I think it’s been really important to have set my compass and set my sail for some higher purpose, and that I try to allow myself some slack and cheat days and all that and forgive myself when I mess up. And what’s important is perspective, allowing yourself enough time to have fun and be out in nature and appreciate life and not be so career- or goal-oriented. You don’t care what people think about you as much. And it’s easy for me to say, because I’ve had incredibly good reviews and reception and validation the whole time that I still can’t believe I get, though I worked to earn that. And I don’t sway from my being true to my own integrity about politics and what I spend my time and my money on, and I never record anything or tour with people that I don’t think are really of the highest quality.

The audience you’re getting on this tour has waited several years to see you, after so many delays.

I knew that even if it was another three years, they’d probably still hold on to their ticket. And, you know, talk about appreciating each other. I don’t think there’s ever been a show that felt like last night. I can barely verbalize it, because it just happened. But none of us could go to sleep on the bus, we were so excited. And I told the audience, “I wish we could just keep playing for a couple more hours.” In the roughest period of our entire lives, it’s a miracle every single day that we get to wake up and look out and see the sun rise and sun set and be safe and not bombed…

It’s a great slew of opening acts you have this summer.

Lucinda Williams I’d never even toured with, so this is going to be a thrill for me because I’m a huge fan of hers. And then to give the first two weeks over to one of my favorite bands ever, NRBQ, and then finish the tour with Marc Cohn in the fall, it’s like a dream come true for me. And Mavis Staples is like family to me. I think we sold 4,000 seats in one day for Red Rocks. We did 40 dates together on my “Slipstream” tour a few years ago, and I didn’t know she’d want to do it again, but the last three or four albums she’s put out are some of the best records ever that she’s ever made, and among the best of the releases of the last 10 years. She’s on fire, and she’s 83 now. So especially coming out of the pandemic when nobody could go to these shows, I wanted to pack the bill with some legendary performers that probably won’t be around forever — including me.

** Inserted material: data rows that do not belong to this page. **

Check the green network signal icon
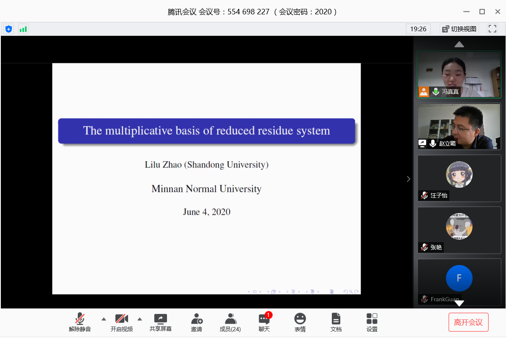 click(23, 29)
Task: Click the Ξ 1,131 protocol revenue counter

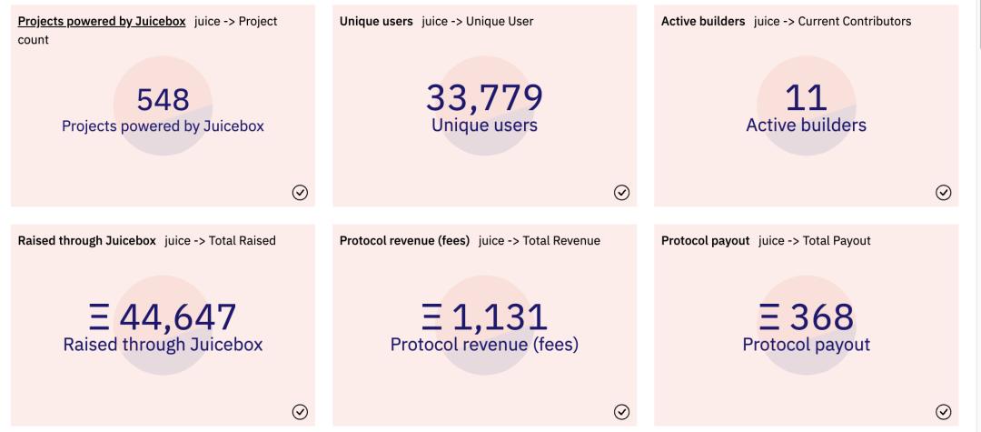Action: coord(484,318)
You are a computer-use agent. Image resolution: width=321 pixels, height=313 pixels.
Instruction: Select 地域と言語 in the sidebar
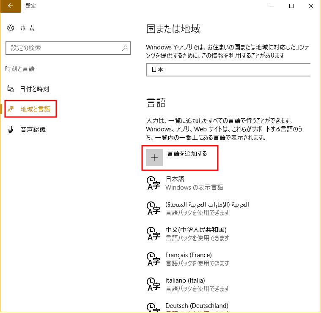tap(35, 109)
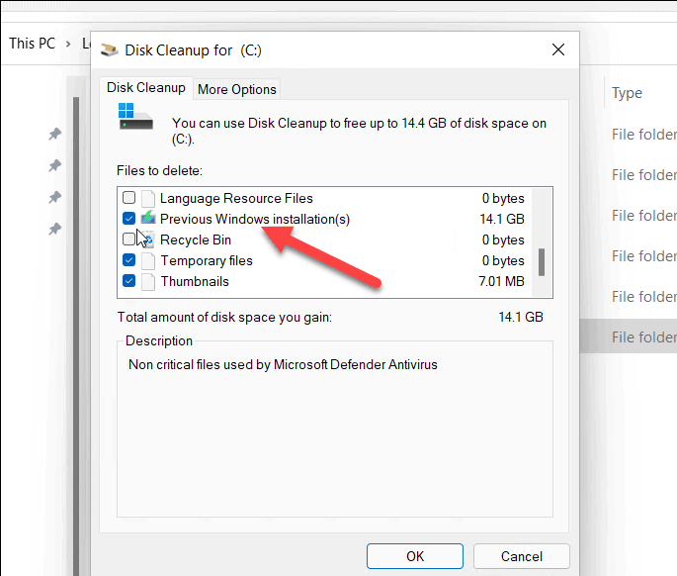Viewport: 677px width, 576px height.
Task: Click the Thumbnails file icon
Action: click(148, 281)
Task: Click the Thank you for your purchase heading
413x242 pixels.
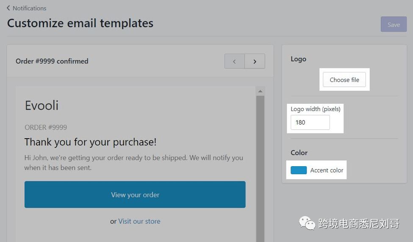Action: 90,142

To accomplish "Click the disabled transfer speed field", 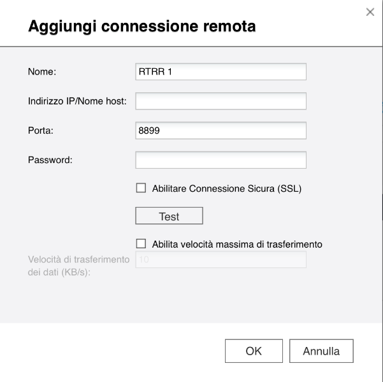I will click(x=220, y=259).
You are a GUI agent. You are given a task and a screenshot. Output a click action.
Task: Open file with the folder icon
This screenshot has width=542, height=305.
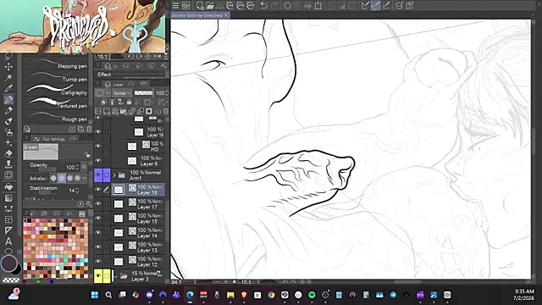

On the new album, in “Living for the Ones,” you wrote, “I can barely raise my head off the pillow… Some days I never get out of bed. I don’t think we’ll get back to how we used to.” Is that something you could have written at any time, or specific to this one?

Every lyric on that song was very specific to how I’m getting through. That’s absolutely pandemic related — but it was also the election, Black Lives Matter, the climate crisis — a confluence of nightmares that I’ve never had in my life. I don’t know about you, but I’ve never experienced a time when I was this upset and dreading and anxious and heartbroken and heartsick. I really thought we’d made some progress, between the environment and climate and Black justice and the MeToo movement. The rising up of people in the street for Black Lives Matter was very encouraging, and so was Greta (Thunberg) and all the climate activists of this generation. I’m really hopeful in many ways, but it’s been very tough to look at the world and know that this is what we’ve wrought, and the progress isn’t what we thought. So I’ve never had more of a mission to go back out on the road to bring joy and relief to people.